I tried to reproduce your error in the following two ways(running ruby-1.9.3-p448 on an ec2 micro):

Running "ruby deployment_workflow.rb" and then starting a single workflow_starter and activity worker in the background, and then waiting more than 15 minutes.

Running "ruby deployment_workflow.rb" and then running an activity worker and enough workflow_starters in the background to keep the worker saturated.

In both cases, I was unable to get the Timeout::Error you encountered.

From your stack trace, the error originates from "http start" in the aws-sdk. Looking at ruby/1.9.1/net/http.rb:763, it appears that the open_timeout is firing. By default, this timeout is set to 15 seconds by default in the aws-sdk.

The http_open_timeout fires "If the HTTP object cannot open a connection in [15] seconds".

Here are the options we have considered:

Our system has maxed out its socket connections on our servers, or is in some other way preventing your machine from opening connections to us. We are currently investigating this, but based on lack of other customers reporting impact, this appears less likely.
Your machine has exhausted its sockets. One supporting piece of evidence is that it works better at night - when, presumably, less sockets are being used.

You can check how many TCP sockets you have open with:

netstat -at | wc -l

One quick mitigation you can try while researching why you are getting this error, if your application allows, is to increase your http_open_timeout. You can do so as follows:

AWS.config(:http_open_timeout => $APPROPRIATE_VALUE_HIGHER_THAN_15}

Though this is at best a temporary fix - we need to find out why the timeout is getting exceeded.
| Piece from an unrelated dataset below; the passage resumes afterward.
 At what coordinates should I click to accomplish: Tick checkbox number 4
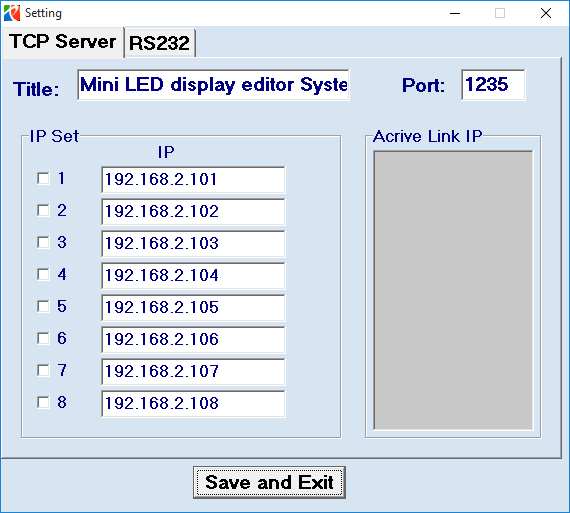click(43, 274)
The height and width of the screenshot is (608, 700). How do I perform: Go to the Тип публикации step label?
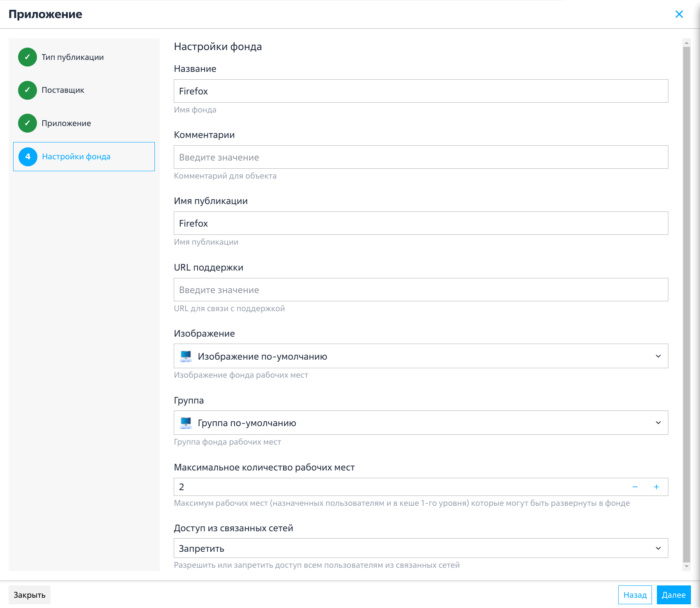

I'd recommend setting :http_wire_trace to true in order to further drill down further

AWS.config(:http_wire_trace => true)

You can set :logger if you wish the output to go somewhere other than stdout.

BiggerNoise commented 11 years ago

We are seeing anything from 500-750 for the socket count (polling all the macs in the dev group). Nobody is having any difficultly doing any other activity that requires opening sockets.

I'm also not sure why you think that a machine would use fewer sockets at night. That seems reasonable for a server, but our development laptops pretty much stay in the same state regardless of the time of day.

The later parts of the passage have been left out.